> _The data_:
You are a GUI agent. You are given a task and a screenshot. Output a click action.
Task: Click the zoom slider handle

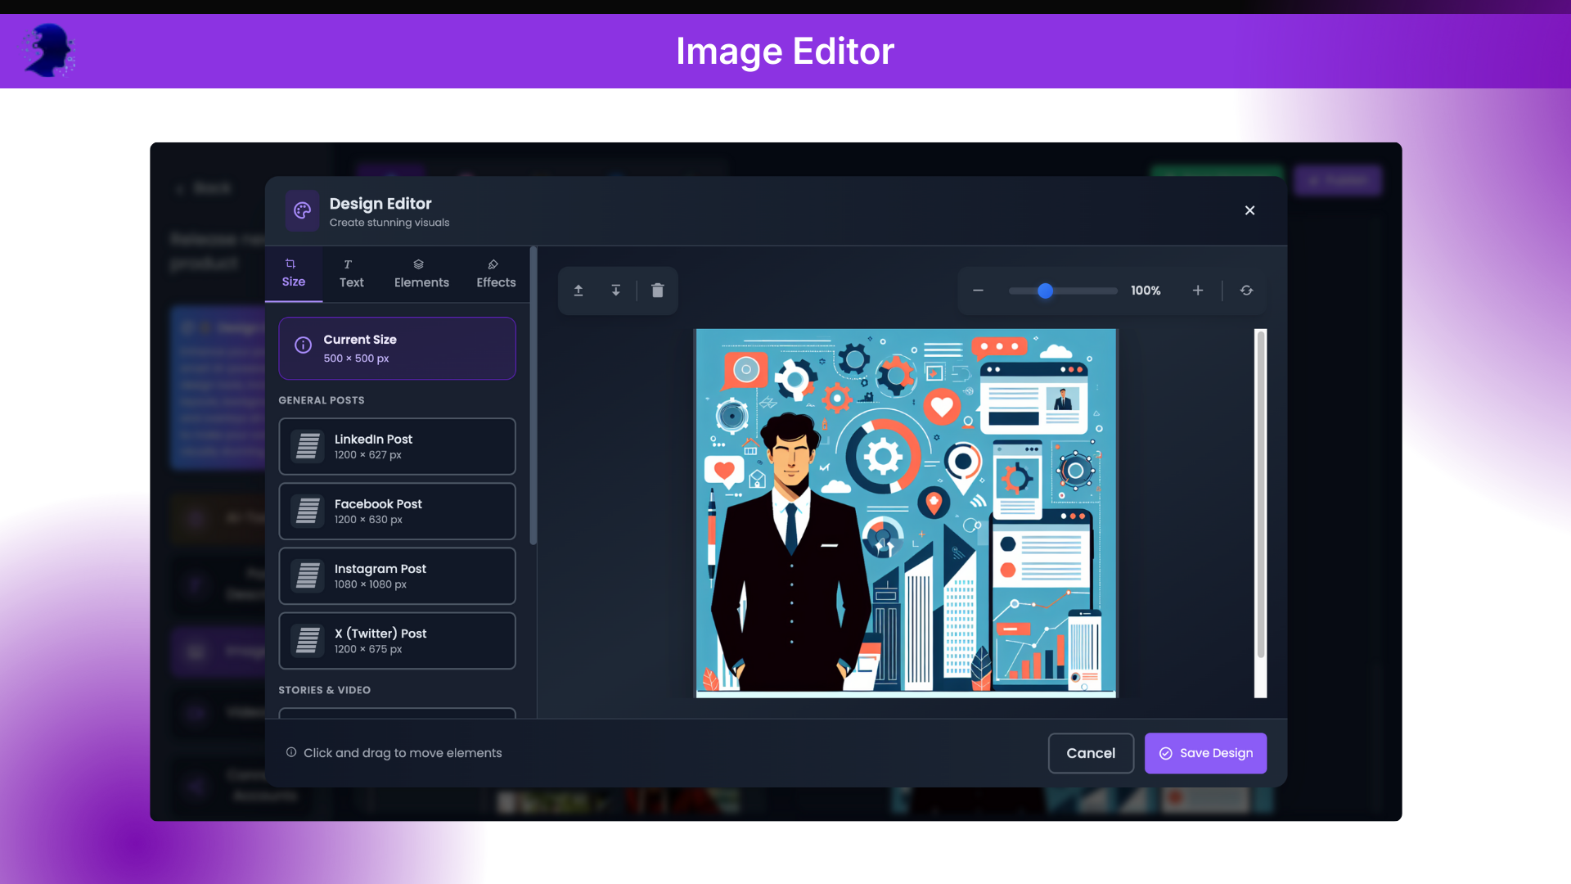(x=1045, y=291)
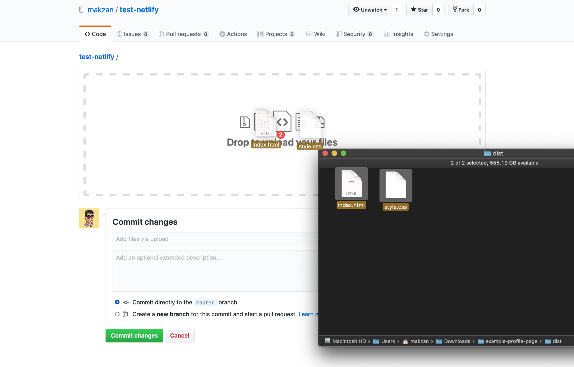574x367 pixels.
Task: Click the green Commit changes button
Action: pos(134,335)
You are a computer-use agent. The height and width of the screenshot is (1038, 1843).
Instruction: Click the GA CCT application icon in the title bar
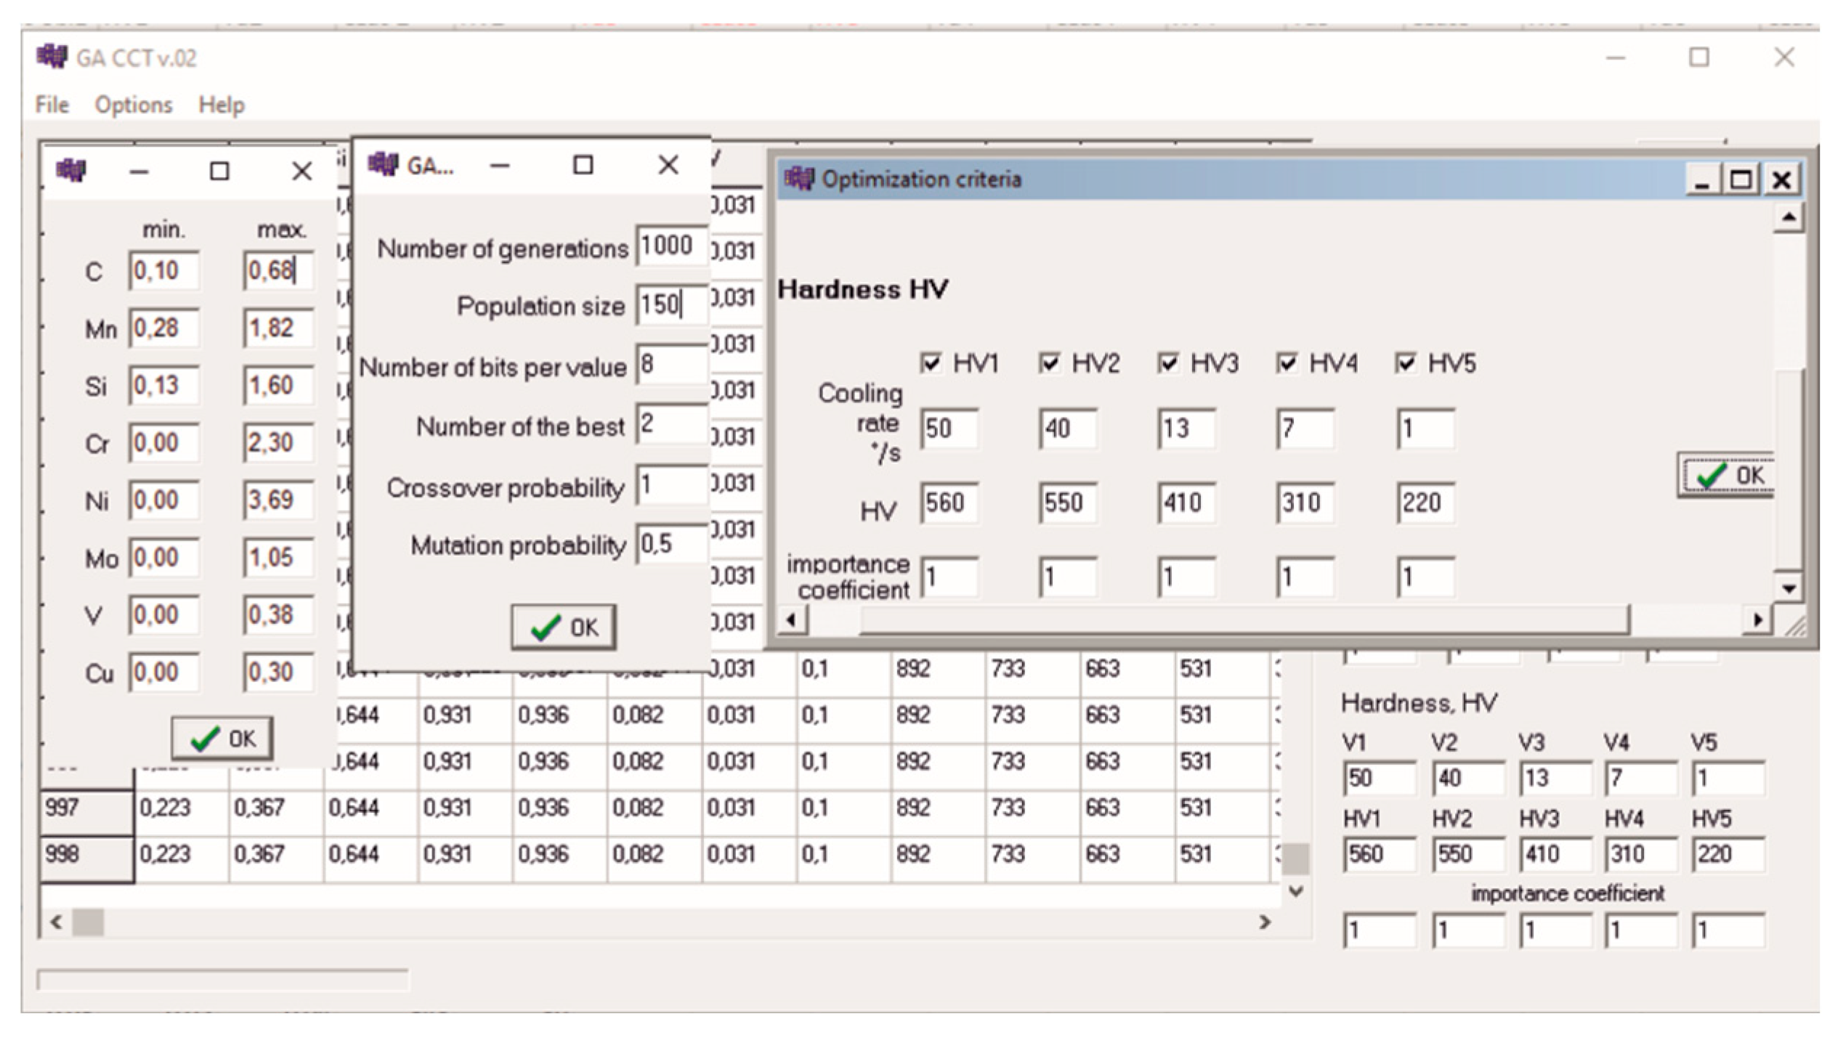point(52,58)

> _Exercise prompt_:
Give back all of the entries verbatim, but without pictures.

> _Response to the exercise_:
You are a GUI agent. You are given a task and a screenshot. Output a click action.
Task: Click the zoom slider handle

(x=1045, y=291)
574x367 pixels.
Task: Click the green Commit changes button
Action: pos(134,335)
You are a computer-use agent. The height and width of the screenshot is (1038, 1843).
Instruction: Click the GA CCT application icon in the title bar
point(52,58)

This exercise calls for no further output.